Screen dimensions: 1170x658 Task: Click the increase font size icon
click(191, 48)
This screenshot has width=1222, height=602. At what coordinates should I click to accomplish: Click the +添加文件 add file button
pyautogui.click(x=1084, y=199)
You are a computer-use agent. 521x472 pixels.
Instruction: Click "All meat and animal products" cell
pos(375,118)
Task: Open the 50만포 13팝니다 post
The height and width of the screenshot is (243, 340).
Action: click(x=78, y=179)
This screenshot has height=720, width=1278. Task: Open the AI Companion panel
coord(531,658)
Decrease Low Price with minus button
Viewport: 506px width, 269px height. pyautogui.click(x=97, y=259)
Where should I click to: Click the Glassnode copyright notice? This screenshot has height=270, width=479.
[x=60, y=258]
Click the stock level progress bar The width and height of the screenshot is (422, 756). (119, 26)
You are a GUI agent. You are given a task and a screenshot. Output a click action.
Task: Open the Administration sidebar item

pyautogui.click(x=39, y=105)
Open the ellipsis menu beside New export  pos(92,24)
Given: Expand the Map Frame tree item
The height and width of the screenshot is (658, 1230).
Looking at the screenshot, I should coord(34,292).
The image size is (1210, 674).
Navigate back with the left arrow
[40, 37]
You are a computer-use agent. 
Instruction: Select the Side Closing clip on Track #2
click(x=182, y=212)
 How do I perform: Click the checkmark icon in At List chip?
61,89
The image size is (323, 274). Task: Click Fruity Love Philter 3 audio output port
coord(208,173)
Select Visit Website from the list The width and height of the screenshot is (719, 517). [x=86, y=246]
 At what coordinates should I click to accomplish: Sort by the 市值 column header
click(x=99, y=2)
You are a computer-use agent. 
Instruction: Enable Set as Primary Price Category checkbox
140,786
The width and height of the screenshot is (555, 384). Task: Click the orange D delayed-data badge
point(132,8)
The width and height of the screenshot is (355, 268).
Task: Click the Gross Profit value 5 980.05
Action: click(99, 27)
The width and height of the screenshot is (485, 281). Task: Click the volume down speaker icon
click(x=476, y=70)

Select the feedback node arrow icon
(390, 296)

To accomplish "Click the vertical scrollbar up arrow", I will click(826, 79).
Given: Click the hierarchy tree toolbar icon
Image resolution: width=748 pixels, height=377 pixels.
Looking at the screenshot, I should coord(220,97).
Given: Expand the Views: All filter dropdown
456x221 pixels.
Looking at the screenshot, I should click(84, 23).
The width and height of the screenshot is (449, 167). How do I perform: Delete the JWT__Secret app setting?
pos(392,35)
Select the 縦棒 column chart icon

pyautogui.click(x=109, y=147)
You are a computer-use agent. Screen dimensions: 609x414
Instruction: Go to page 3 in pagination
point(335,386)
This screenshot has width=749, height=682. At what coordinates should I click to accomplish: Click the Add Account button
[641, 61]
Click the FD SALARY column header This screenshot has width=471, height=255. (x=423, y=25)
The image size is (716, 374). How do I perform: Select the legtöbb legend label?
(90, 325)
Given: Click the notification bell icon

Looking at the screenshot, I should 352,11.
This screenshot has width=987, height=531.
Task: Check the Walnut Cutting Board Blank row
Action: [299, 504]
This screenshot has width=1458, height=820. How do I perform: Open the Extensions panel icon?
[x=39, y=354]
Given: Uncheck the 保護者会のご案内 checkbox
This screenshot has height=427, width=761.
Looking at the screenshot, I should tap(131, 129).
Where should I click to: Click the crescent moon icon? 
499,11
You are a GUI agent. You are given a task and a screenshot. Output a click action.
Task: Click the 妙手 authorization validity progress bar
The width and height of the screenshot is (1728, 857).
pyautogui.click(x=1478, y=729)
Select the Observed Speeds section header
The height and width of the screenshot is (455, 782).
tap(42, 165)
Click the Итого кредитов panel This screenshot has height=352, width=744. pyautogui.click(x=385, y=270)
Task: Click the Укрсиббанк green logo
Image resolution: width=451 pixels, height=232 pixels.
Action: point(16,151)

§ EXERCISE PROMPT: Give all of these items again with "computer-use agent" swapped for "desktop assistant" wherever it appears, and leave everything else unchanged.

§ THE SOLUTION:
Screen dimensions: 1170x658 Task: Click the increase font size icon
click(191, 48)
This screenshot has width=1222, height=602. At what coordinates should I click to accomplish: Click the +添加文件 add file button
pyautogui.click(x=1084, y=199)
You are a desktop assistant. 521x472 pixels.
Instruction: Click "All meat and animal products" cell
pos(375,118)
Task: Open the 50만포 13팝니다 post
The height and width of the screenshot is (243, 340).
Action: click(x=78, y=179)
This screenshot has height=720, width=1278. Task: Open the AI Companion panel
coord(531,658)
Decrease Low Price with minus button
Viewport: 506px width, 269px height. pyautogui.click(x=97, y=259)
Where should I click to: Click the Glassnode copyright notice? This screenshot has height=270, width=479.
[x=60, y=258]
Click the stock level progress bar The width and height of the screenshot is (422, 756). (119, 26)
You are a GUI agent. You are given a task and a screenshot. Output a click action.
Task: Open the Administration sidebar item

pyautogui.click(x=39, y=105)
Open the ellipsis menu beside New export  pos(92,24)
Given: Expand the Map Frame tree item
The height and width of the screenshot is (658, 1230).
Looking at the screenshot, I should coord(34,292).
The image size is (1210, 674).
Navigate back with the left arrow
[40, 37]
You are a desktop assistant. 
Instruction: Select the Side Closing clip on Track #2
click(x=182, y=212)
 How do I perform: Click the checkmark icon in At List chip?
61,89
The image size is (323, 274). Task: Click Fruity Love Philter 3 audio output port
coord(208,173)
Select Visit Website from the list The width and height of the screenshot is (719, 517). [x=86, y=246]
 At what coordinates should I click to accomplish: Sort by the 市值 column header
click(x=99, y=2)
You are a desktop assistant. 
Instruction: Enable Set as Primary Price Category checkbox
140,786
The width and height of the screenshot is (555, 384). Task: Click the orange D delayed-data badge
point(132,8)
The width and height of the screenshot is (355, 268).
Task: Click the Gross Profit value 5 980.05
Action: click(99, 27)
The width and height of the screenshot is (485, 281). Task: Click the volume down speaker icon
click(x=476, y=70)

Select the feedback node arrow icon
(390, 296)

To accomplish "Click the vertical scrollbar up arrow", I will click(826, 79).
Given: Click the hierarchy tree toolbar icon
Image resolution: width=748 pixels, height=377 pixels.
Looking at the screenshot, I should coord(220,97).
Given: Expand the Views: All filter dropdown
456x221 pixels.
Looking at the screenshot, I should click(84, 23).
The width and height of the screenshot is (449, 167). How do I perform: Delete the JWT__Secret app setting?
pos(392,35)
Select the 縦棒 column chart icon

pyautogui.click(x=109, y=147)
You are a desktop assistant. Screen dimensions: 609x414
Instruction: Go to page 3 in pagination
point(335,386)
This screenshot has width=749, height=682. At what coordinates should I click to accomplish: Click the Add Account button
[641, 61]
Click the FD SALARY column header This screenshot has width=471, height=255. (x=423, y=25)
The image size is (716, 374). How do I perform: Select the legtöbb legend label?
(90, 325)
Given: Click the notification bell icon

Looking at the screenshot, I should 352,11.
This screenshot has width=987, height=531.
Task: Check the Walnut Cutting Board Blank row
Action: [299, 504]
This screenshot has width=1458, height=820. How do I perform: Open the Extensions panel icon?
[x=39, y=354]
Given: Uncheck the 保護者会のご案内 checkbox
This screenshot has height=427, width=761.
Looking at the screenshot, I should tap(131, 129).
Where should I click to: Click the crescent moon icon? 
499,11
You are a GUI agent. You are given a task and a screenshot. Output a click action.
Task: Click the 妙手 authorization validity progress bar
The width and height of the screenshot is (1728, 857).
pyautogui.click(x=1478, y=729)
Select the Observed Speeds section header
The height and width of the screenshot is (455, 782).
tap(42, 165)
Click the Итого кредитов panel This screenshot has height=352, width=744. pyautogui.click(x=385, y=270)
Task: Click the Укрсиббанк green logo
Image resolution: width=451 pixels, height=232 pixels.
Action: point(16,151)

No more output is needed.